Paper detail

A Study of Deep Learning Colon Cancer Detection in Limited Data Access Scenarios

Digitization of histopathology slides has led to several advances, from easy data sharing and collaborations to the development of digital diagnostic tools. Deep learning (DL) methods for classification and detection have shown great potential, but often require large amounts of training data that are hard to collect, and annotate. For many cancer types, the scarceness of data creates barriers for training DL models. One such scenario relates to detecting tumor metastasis in lymph node tissue, where the low ratio of tumor to non-tumor cells makes the diagnostic task hard and time-consuming.
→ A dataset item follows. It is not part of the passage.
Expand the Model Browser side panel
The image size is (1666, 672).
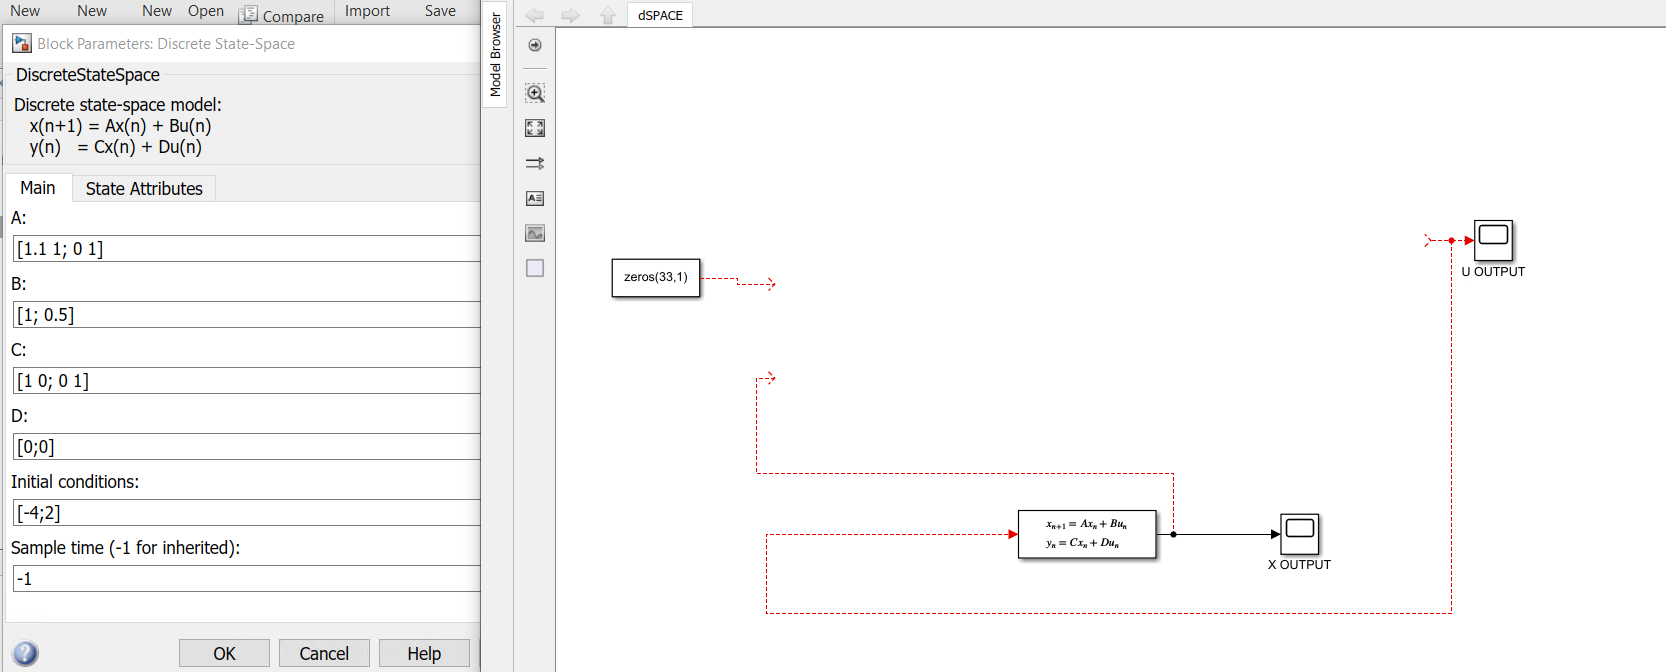click(495, 55)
DL-based tools can allow faster diagnosis, with potentially increased quality. Unfortunately, due to the sparsity of tumor cells, annotating this type of data demands a high level of effort from pathologists. Using weak annotations from slide-level images have shown great potential, but demand access to a substantial amount of data as well. In this study, we investigate mitigation strategies for limited data access scenarios. Particularly, we address whether it is possible to exploit mutual structure between tissues to develop general techniques, wherein data from one type of cancer in a particular tissue could have diagnostic value for other cancers in other tissues. Our case is exemplified by a DL model for metastatic colon cancer detection in lymph nodes. Could such a model be trained with little or even no lymph node data? As alternative data sources, we investigate 1) tumor cells taken from the primary colon tumor tissue, and 2) cancer data from a different organ (breast), either as is or transformed to the target domain (colon) using Cycle-GANs. We show that the suggested approaches make it possible to detect cancer metastasis with no or very little lymph node data, opening up for the possibility that existing, annotated histopathology data could generalize to other domains.